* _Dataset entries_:

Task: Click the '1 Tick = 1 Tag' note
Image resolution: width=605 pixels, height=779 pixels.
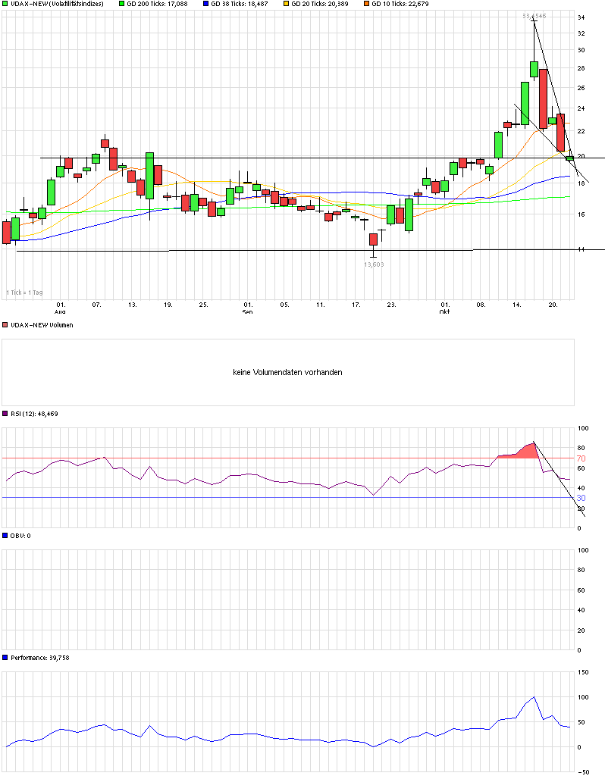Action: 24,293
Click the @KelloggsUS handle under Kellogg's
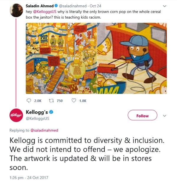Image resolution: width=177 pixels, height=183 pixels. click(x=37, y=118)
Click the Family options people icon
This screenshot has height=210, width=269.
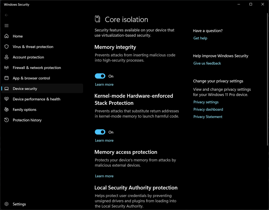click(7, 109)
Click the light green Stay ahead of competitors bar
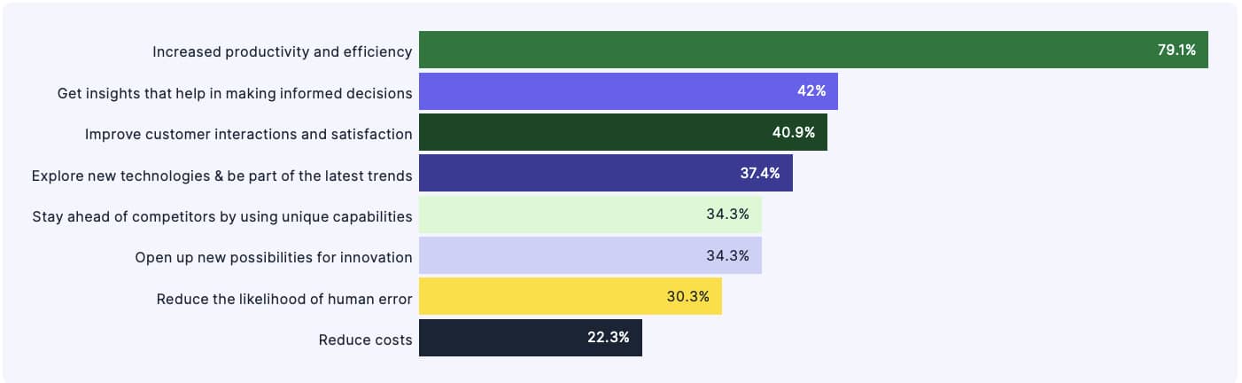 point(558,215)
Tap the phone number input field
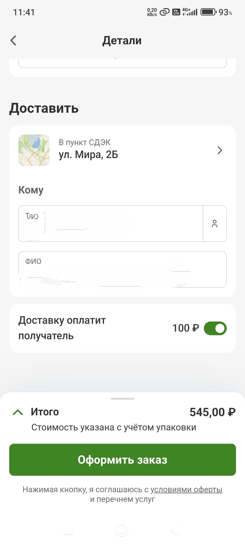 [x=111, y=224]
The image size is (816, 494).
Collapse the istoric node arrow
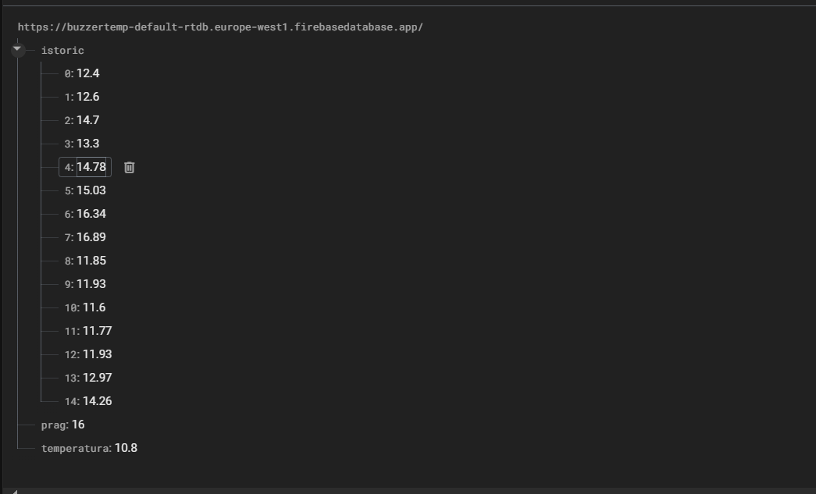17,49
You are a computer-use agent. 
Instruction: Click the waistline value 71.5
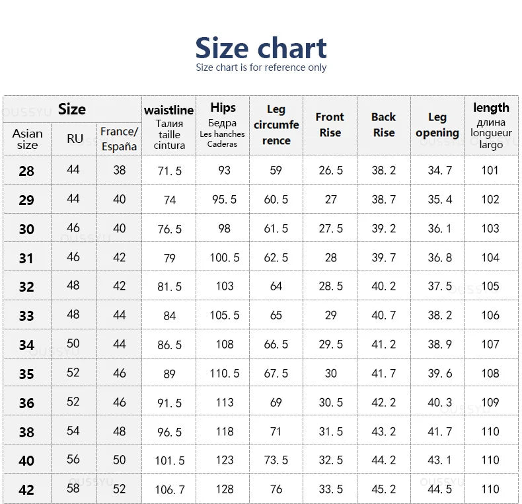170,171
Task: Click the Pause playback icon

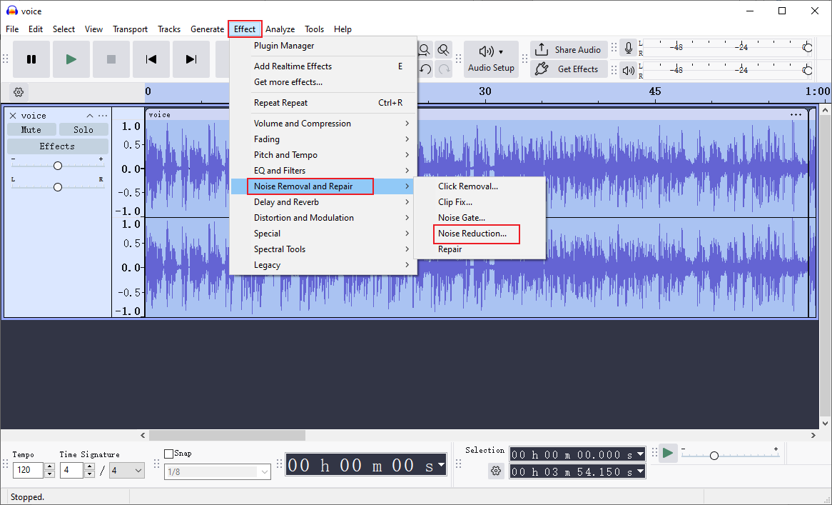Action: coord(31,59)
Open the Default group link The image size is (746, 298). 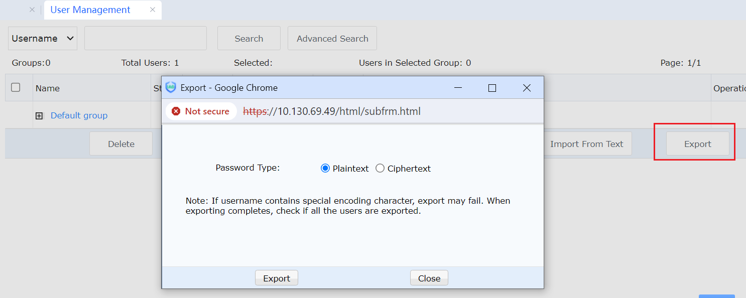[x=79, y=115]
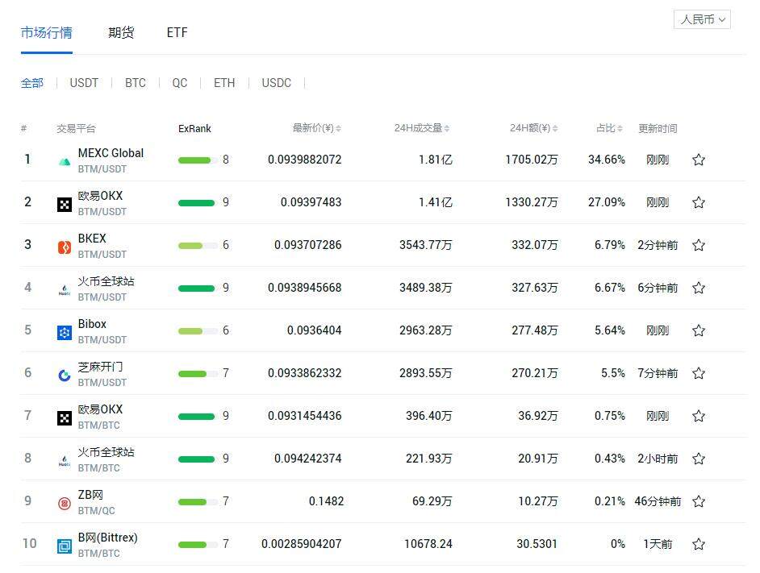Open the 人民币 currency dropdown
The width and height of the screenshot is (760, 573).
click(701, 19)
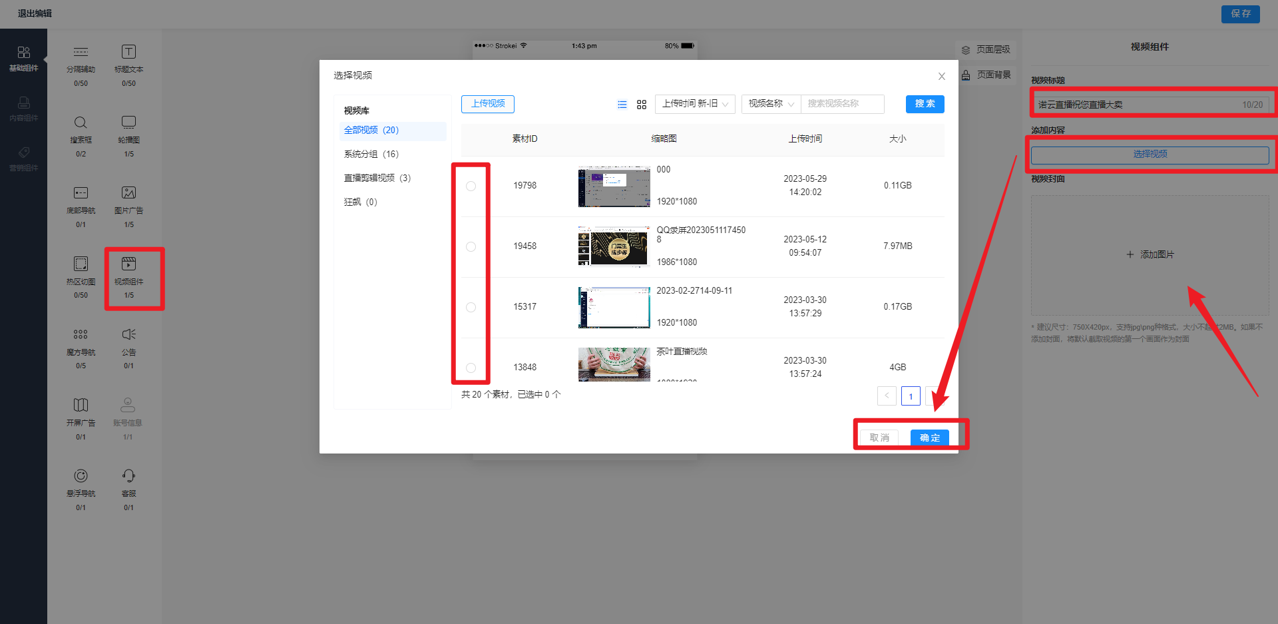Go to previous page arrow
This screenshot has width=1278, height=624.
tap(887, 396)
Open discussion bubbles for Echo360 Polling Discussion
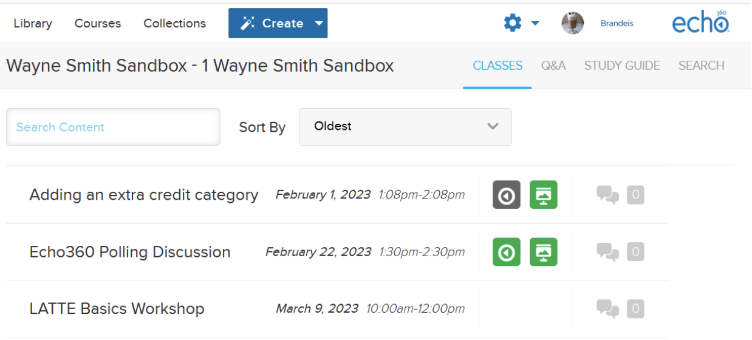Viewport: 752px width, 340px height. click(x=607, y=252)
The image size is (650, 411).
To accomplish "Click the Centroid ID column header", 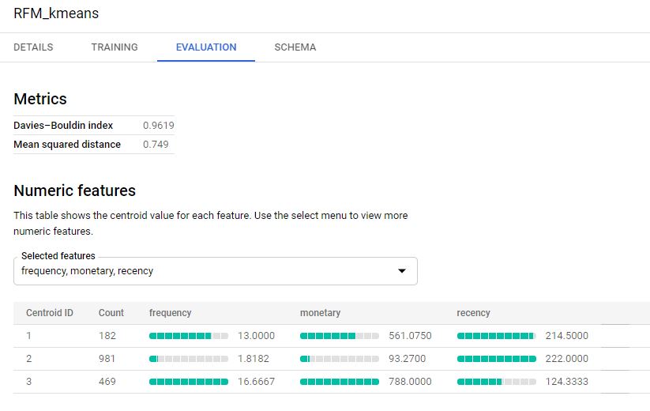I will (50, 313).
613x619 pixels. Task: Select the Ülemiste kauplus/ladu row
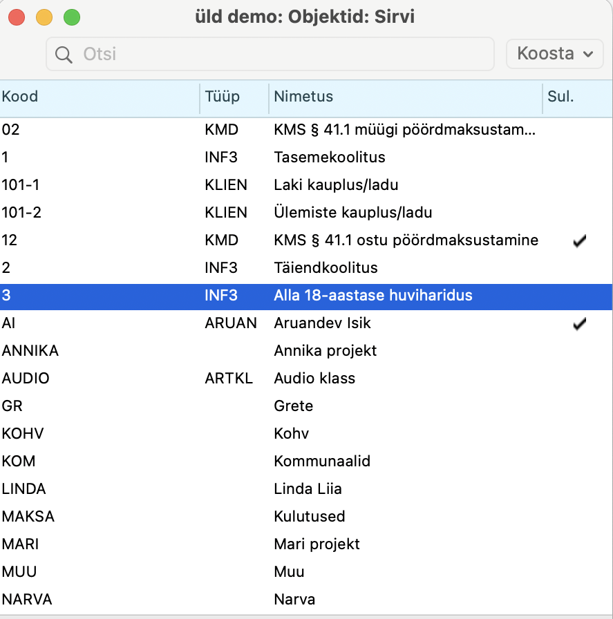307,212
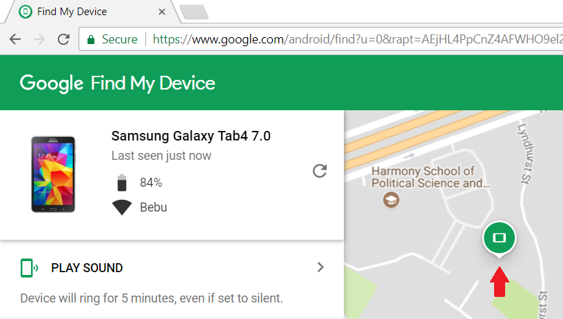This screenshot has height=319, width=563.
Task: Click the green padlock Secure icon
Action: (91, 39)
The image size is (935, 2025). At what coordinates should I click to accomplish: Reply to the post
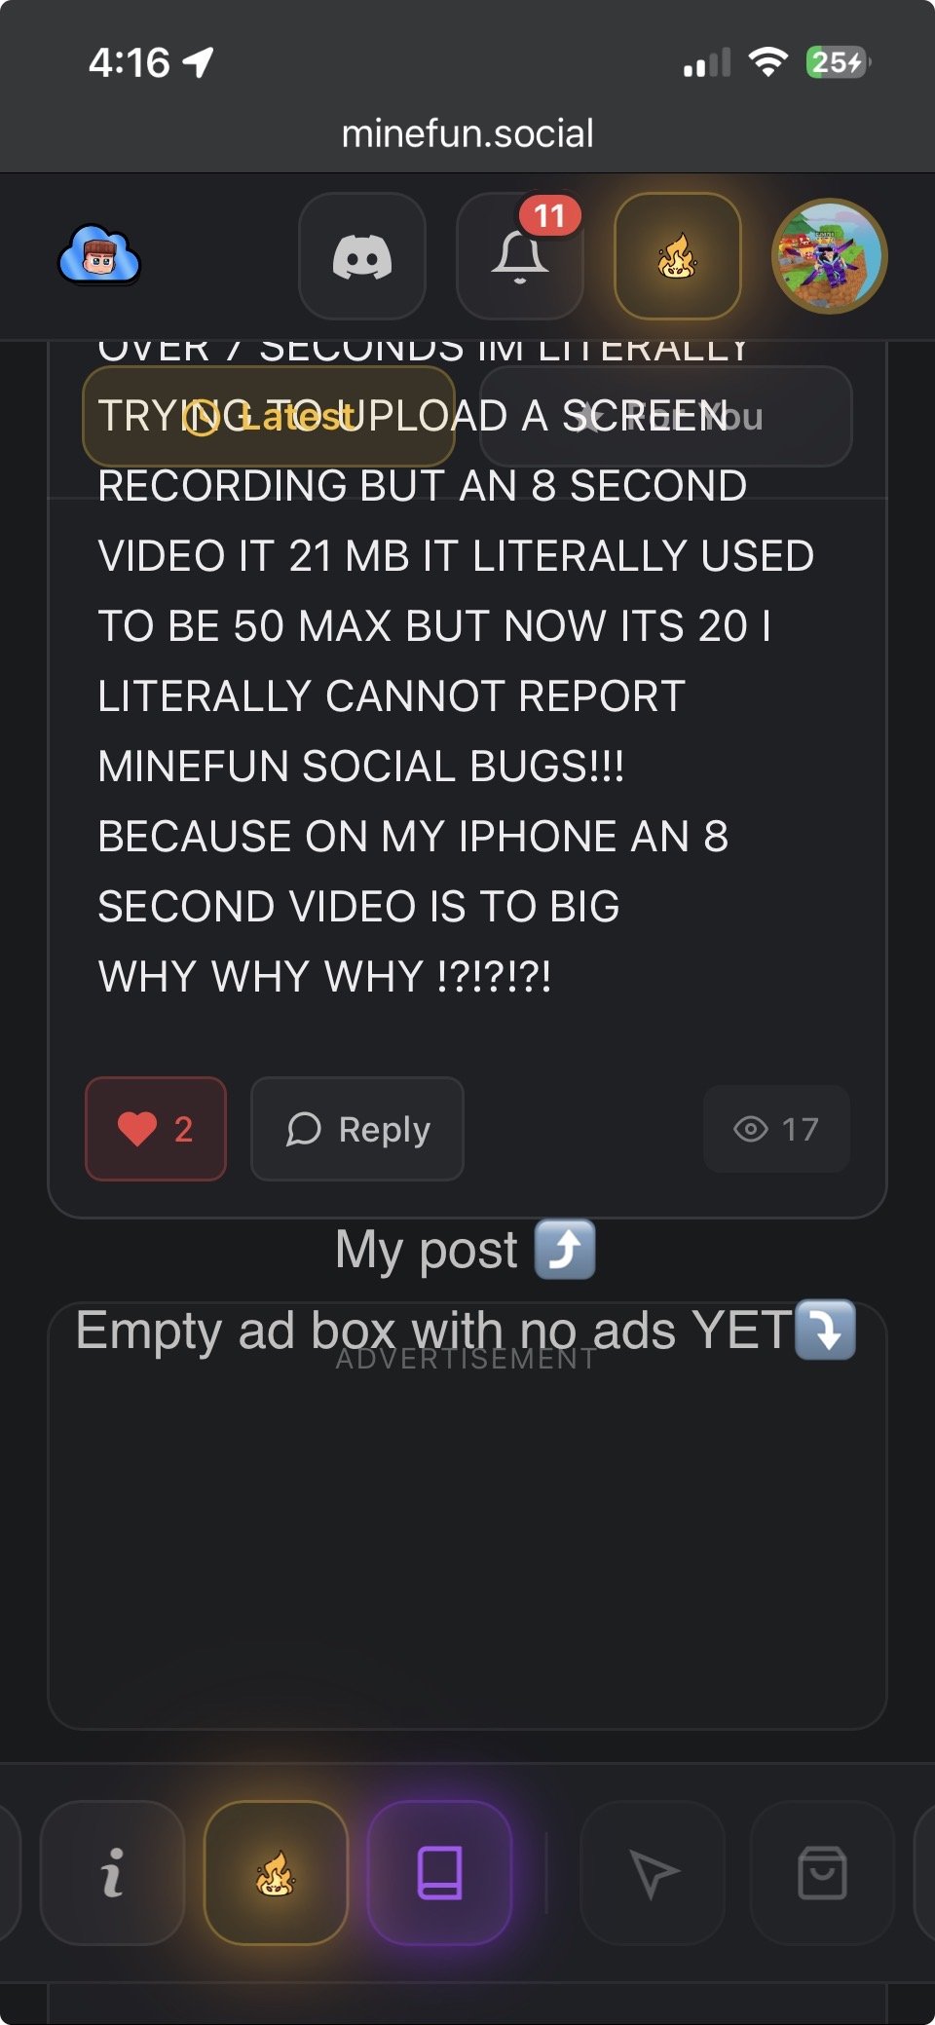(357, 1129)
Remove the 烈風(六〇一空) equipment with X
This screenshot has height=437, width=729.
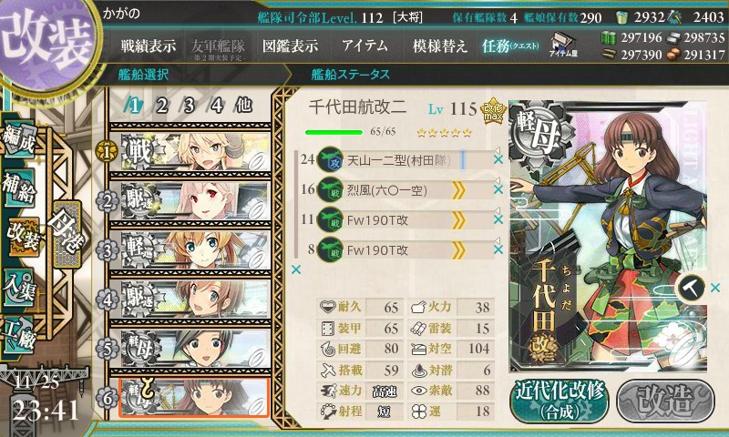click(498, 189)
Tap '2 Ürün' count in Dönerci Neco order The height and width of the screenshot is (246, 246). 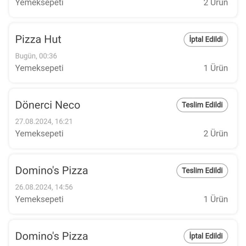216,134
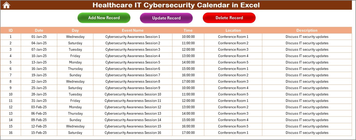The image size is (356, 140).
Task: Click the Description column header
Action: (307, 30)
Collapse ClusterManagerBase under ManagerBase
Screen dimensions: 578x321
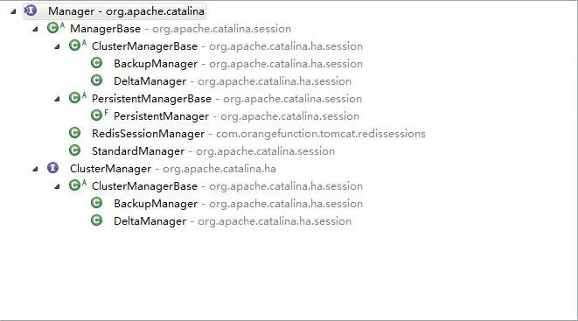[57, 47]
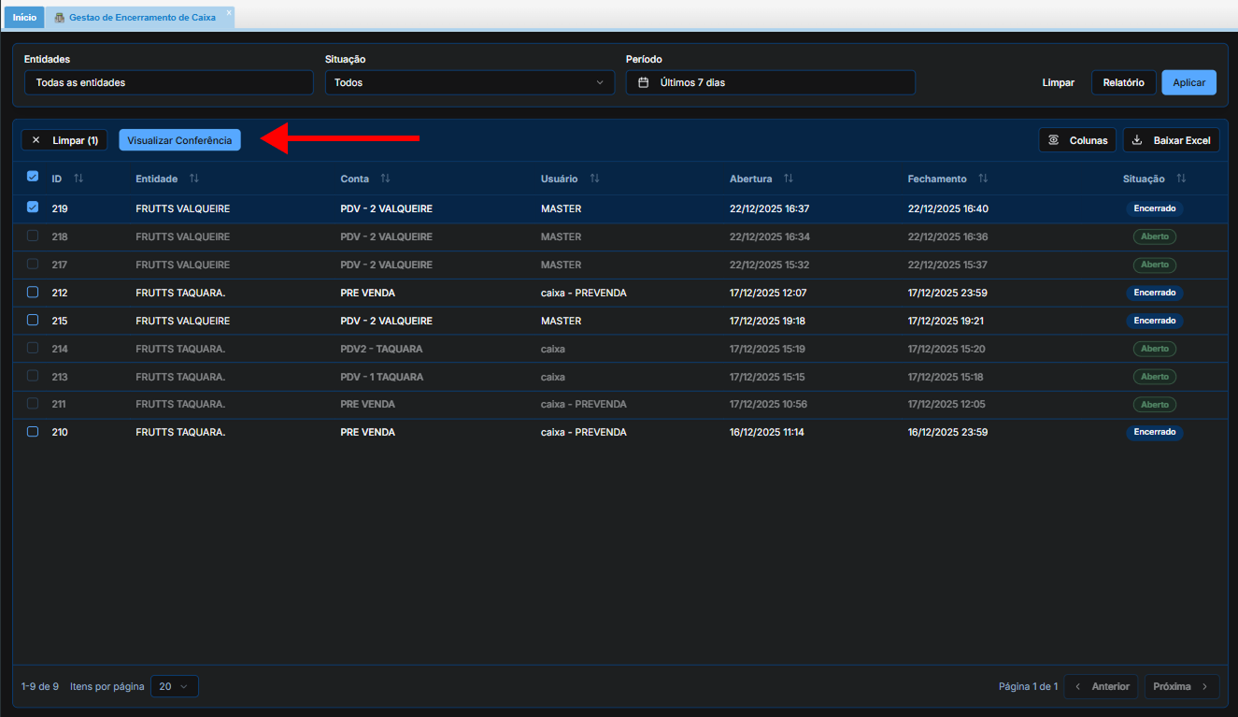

* _Work to be completed_:
Skip every picture and return the lines above from the top through the one that contains "You are a computer-use agent.".

* _Answer for this exercise_:
Task: Click the '1 Tick = 1 Tag' note
Image resolution: width=605 pixels, height=779 pixels.
Action: 24,293
Click the @KelloggsUS handle under Kellogg's
Image resolution: width=177 pixels, height=183 pixels. click(x=37, y=118)
Click the Family options people icon
This screenshot has height=210, width=269.
click(7, 109)
Click the light green Stay ahead of competitors bar
 point(558,215)
Tap the phone number input field
 [x=111, y=224]
The image size is (816, 494).
Collapse the istoric node arrow
17,49
You are a computer-use agent. 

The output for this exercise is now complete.